Brygadier Jarosław Huk, zastępca komendanta powiatowego PSP w Pińczowie informuje, że zgłoszenie wpłynęło około godziny 12.30. O zdarzeniu poinformowała kobieta – prawdopodobnie matka dwóch mężczyzn, która zaniepokoiła się brakiem kontaktu z synami.
Na miejsce zostały wysłane dwa zastępy straży pożarnej. Pierwszą jednostką, która dotarła na miejsce był zastęp OSP Działoszyce. Jego dowódca stwierdził, że w pomieszczeniu gospodarczym połączonym z garażem na sprzęt rolniczy znajdują się ciała dwóch mężczyzn oraz kobiety.
– Ochotnicy natychmiast podjęli próbę wydobycia osób z tego pomieszczenia, ubrani w aparaty ochrony dróg oddechowych oraz wyposażeni w mierniki gazu przystąpili do ewakuacji. Potem zespół pogotowia ratunkowego podjął reanimację, którą prowadzono ponad godzinę – mówi strażak.
Życia dwóch mężczyzn nie udało się uratować. Z kolei kobieta została przetransportowana śmigłowcem do szpitala w Kielcach.

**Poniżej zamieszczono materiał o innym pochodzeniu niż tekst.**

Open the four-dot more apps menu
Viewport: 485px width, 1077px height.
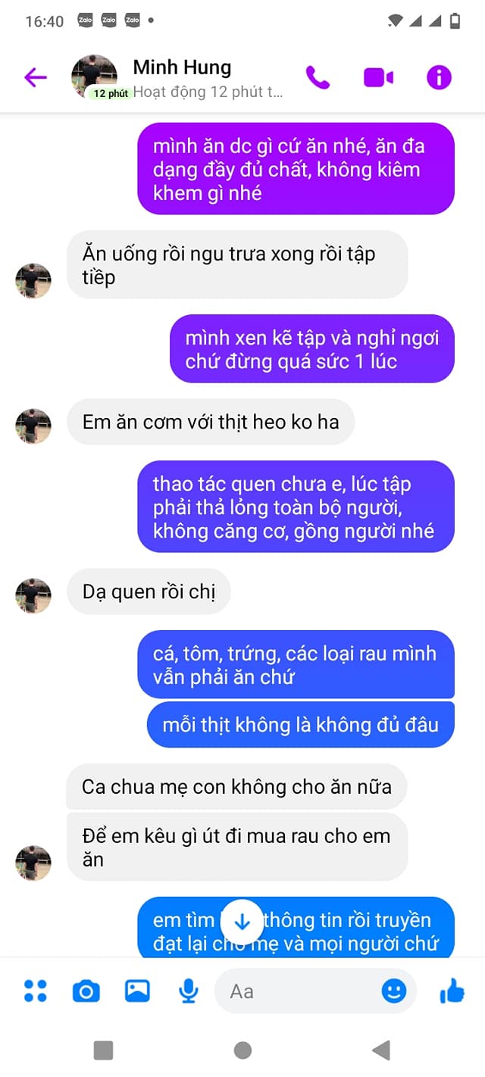[x=35, y=991]
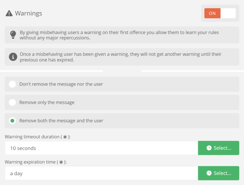244x185 pixels.
Task: Click the round info icon
Action: pos(13,57)
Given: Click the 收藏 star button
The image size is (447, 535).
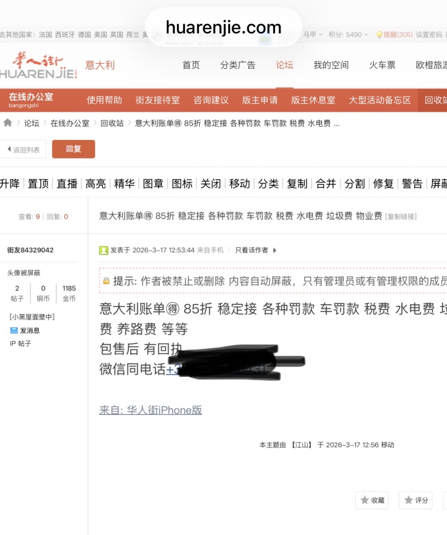Looking at the screenshot, I should click(x=372, y=500).
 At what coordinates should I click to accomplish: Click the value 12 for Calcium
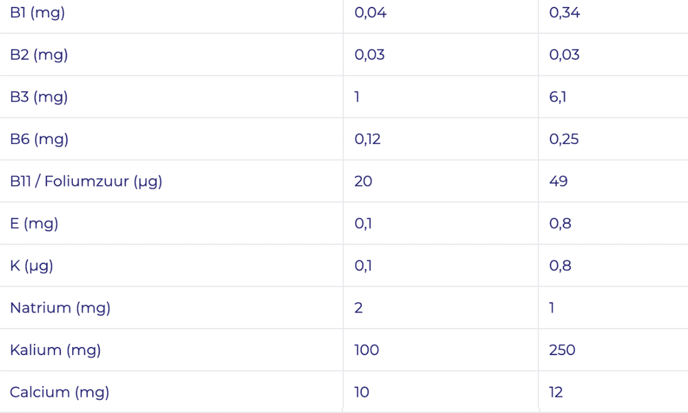[x=556, y=392]
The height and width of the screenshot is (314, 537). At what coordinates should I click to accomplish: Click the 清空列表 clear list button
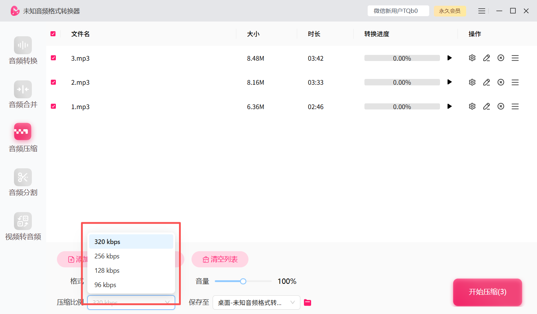click(x=220, y=259)
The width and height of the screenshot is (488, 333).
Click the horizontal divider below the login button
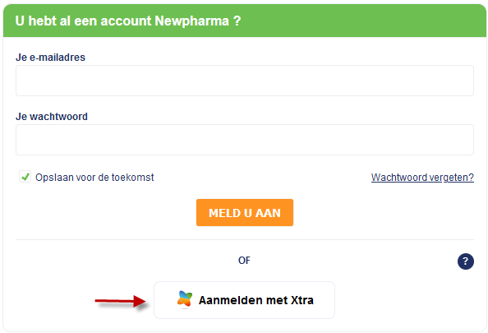pyautogui.click(x=245, y=239)
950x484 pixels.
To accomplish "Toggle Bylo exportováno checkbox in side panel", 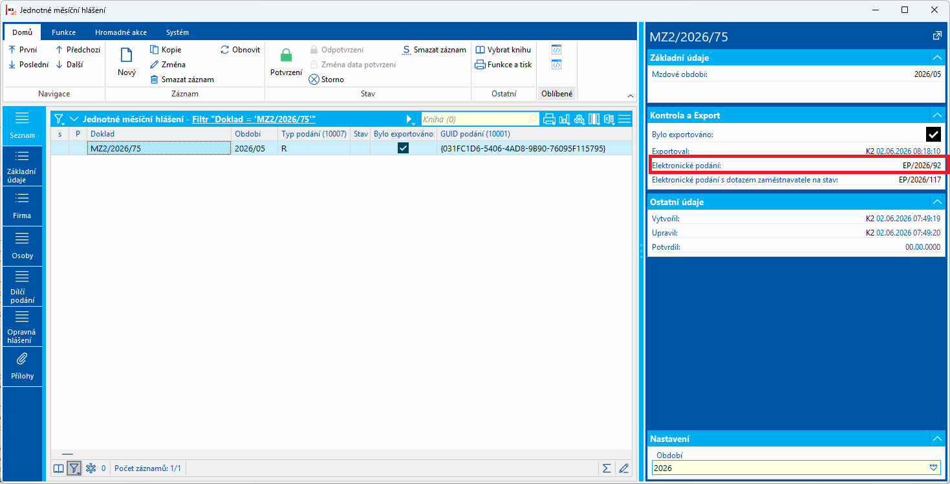I will click(x=933, y=134).
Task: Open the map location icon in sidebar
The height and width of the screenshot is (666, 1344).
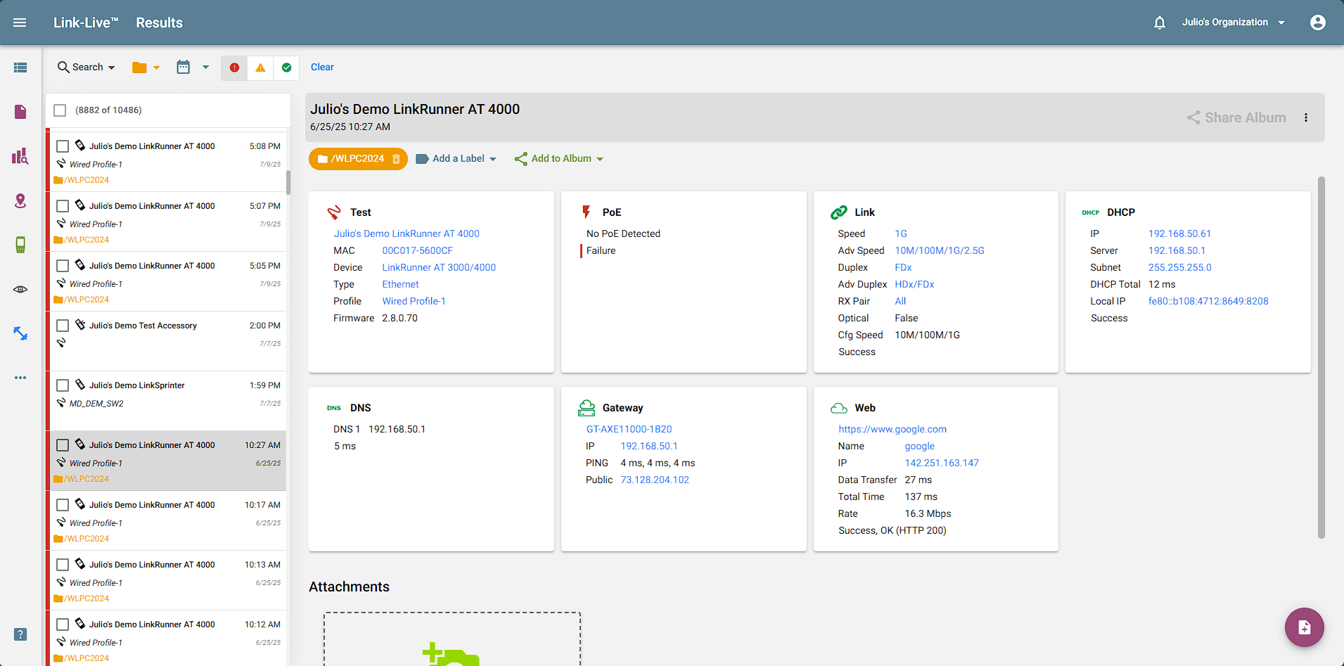Action: (20, 201)
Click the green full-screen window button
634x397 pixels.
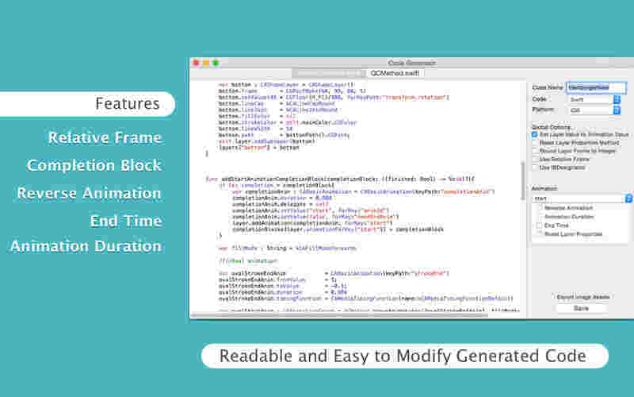[x=216, y=63]
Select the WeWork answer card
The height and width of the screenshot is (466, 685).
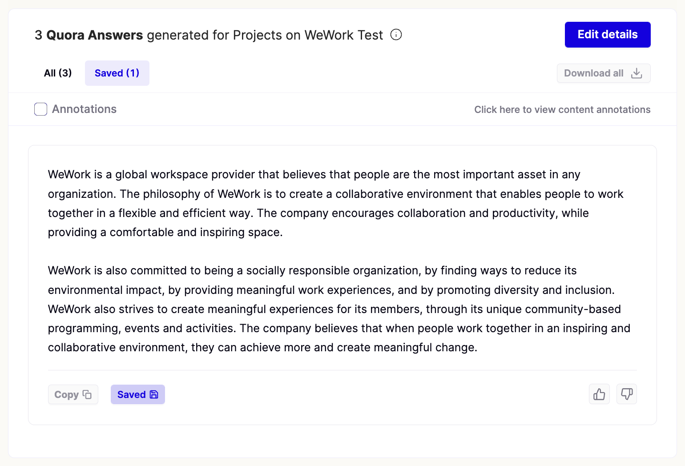(343, 285)
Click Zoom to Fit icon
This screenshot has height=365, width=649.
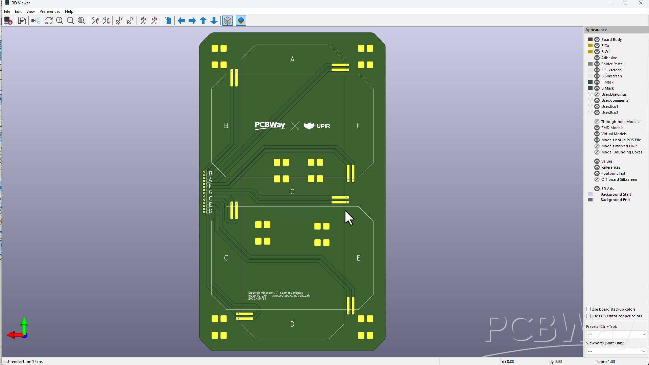(x=81, y=21)
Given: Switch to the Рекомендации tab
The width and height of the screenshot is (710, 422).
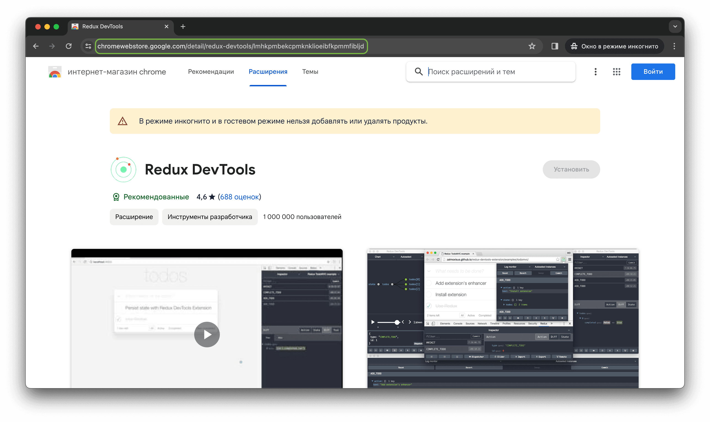Looking at the screenshot, I should (211, 72).
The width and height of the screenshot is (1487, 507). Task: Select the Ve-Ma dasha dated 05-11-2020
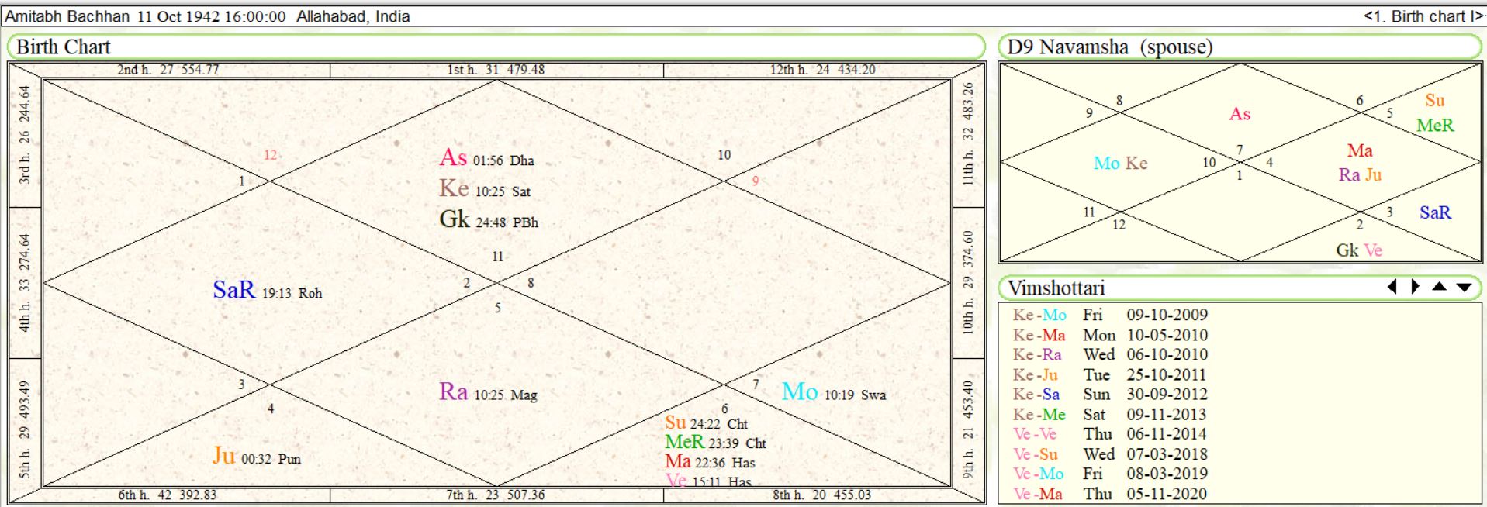(1109, 494)
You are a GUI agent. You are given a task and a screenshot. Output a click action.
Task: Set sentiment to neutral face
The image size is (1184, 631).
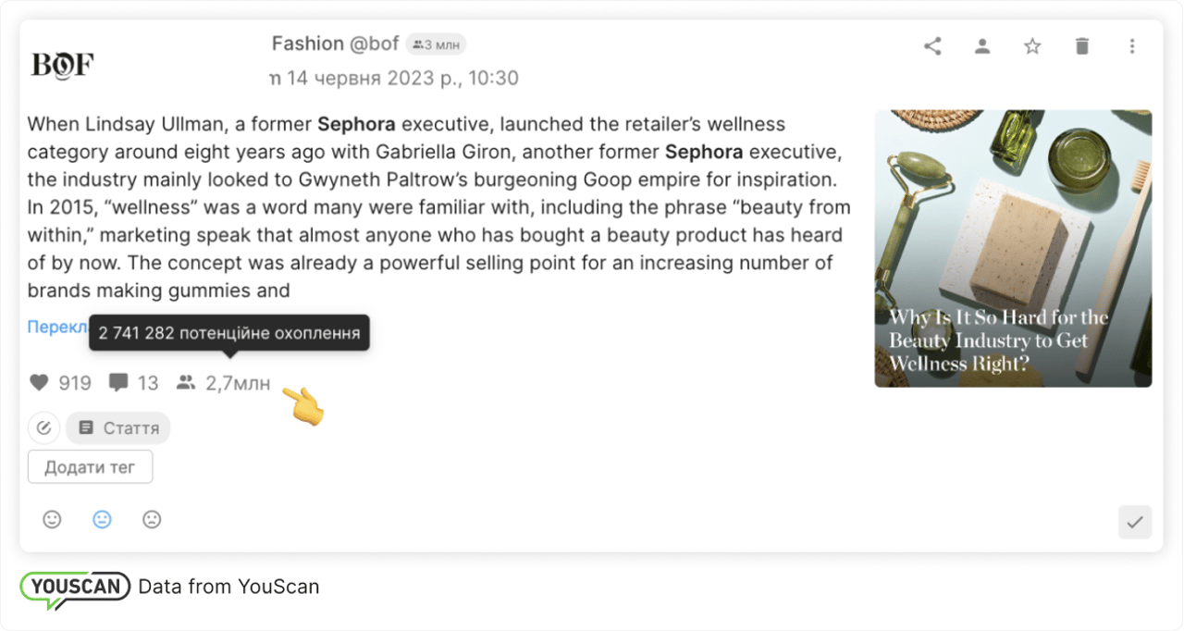(x=102, y=520)
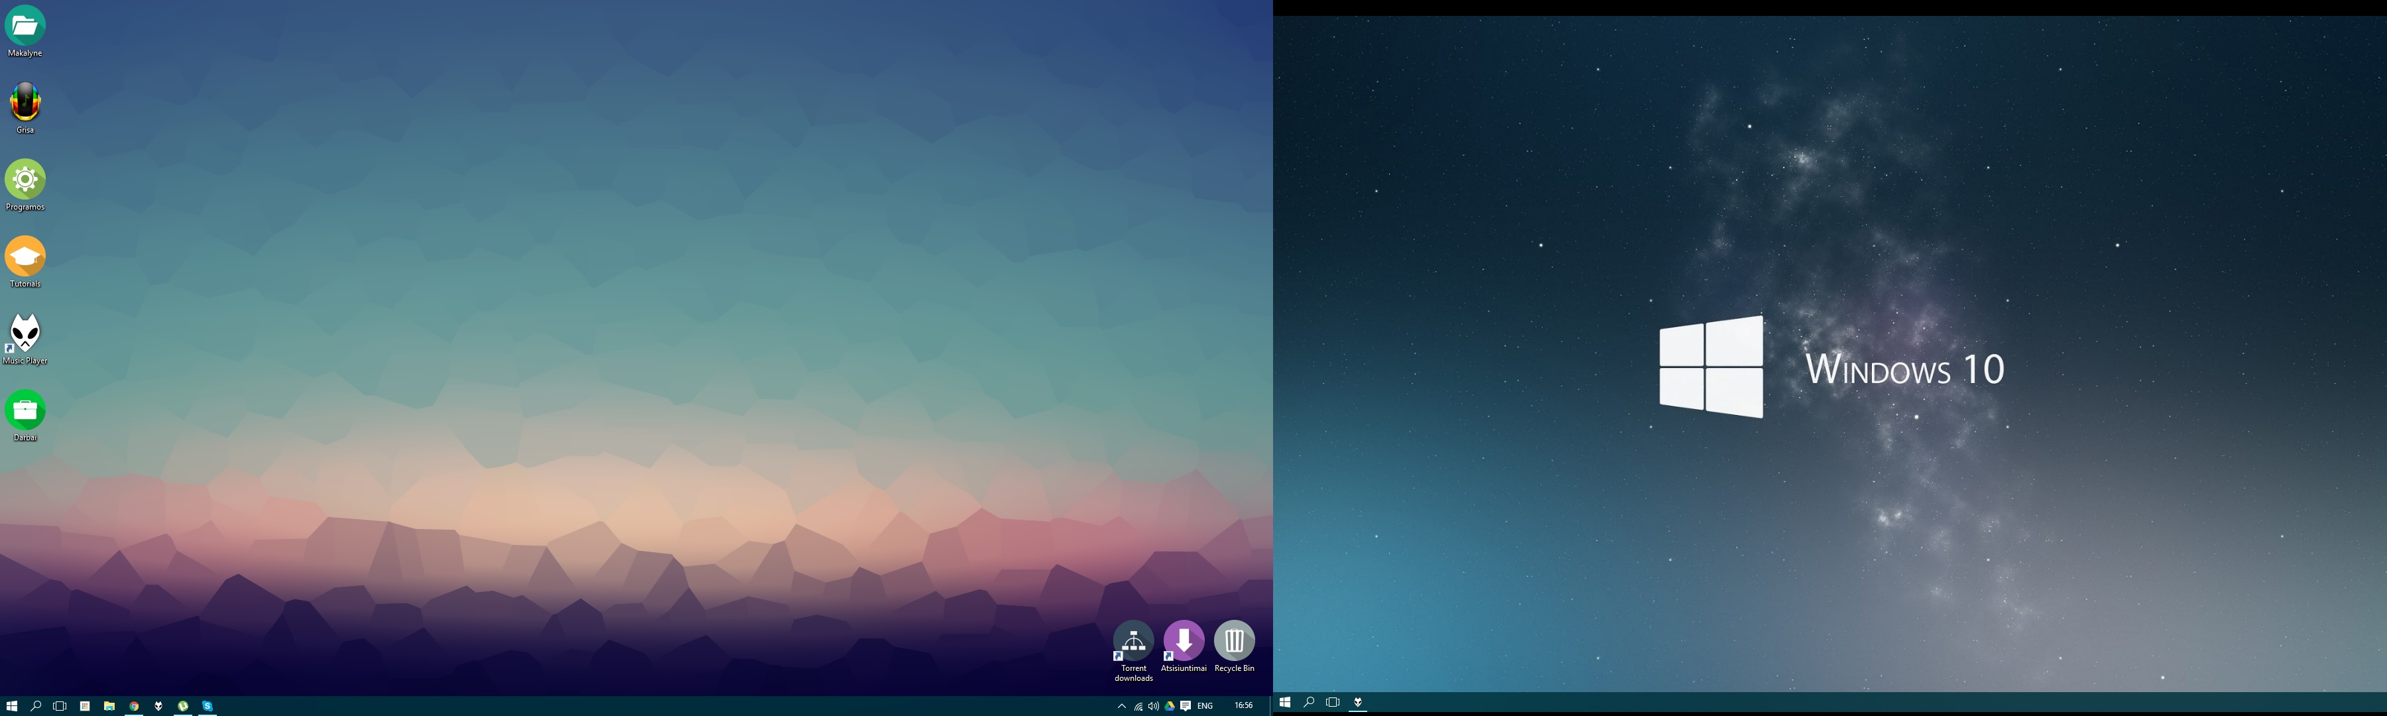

Zastępca komendanta powiatowego straży w Pińczowie dodaje, że po przeprowadzeniu pomiarów, detektory wykazały, że w pomieszczeniach jest zaledwie półtora procent tlenu.
Na miejsce przybył burmistrz Działoszyc Stanisław Porada, który obiecał pomoc rodzinie poszkodowanych.
– Zapewniliśmy jednemu z synów, który przybył na miejsce pomoc psychologa, będziemy się starać wspierać rodzinę – zaznacza burmistrz.
Mieszkańcy wioski wypowiadają się o zmarłych bardzo pozytywnie. Ta śmierć jest dla nich wielkim zaskoczeniem. Nikt tego nie rozumie – zaznaczają.
– Brak słów żeby określić rozmiar tej tragedii. Będziemy się starać wspomóc. Mieli duże gospodarstwo, bardzo dużo pracowali, aby się dorobić – na nic się to zdało -mówią mieszkańcy wsi.
Obecnie na miejscu pracuje prokurator.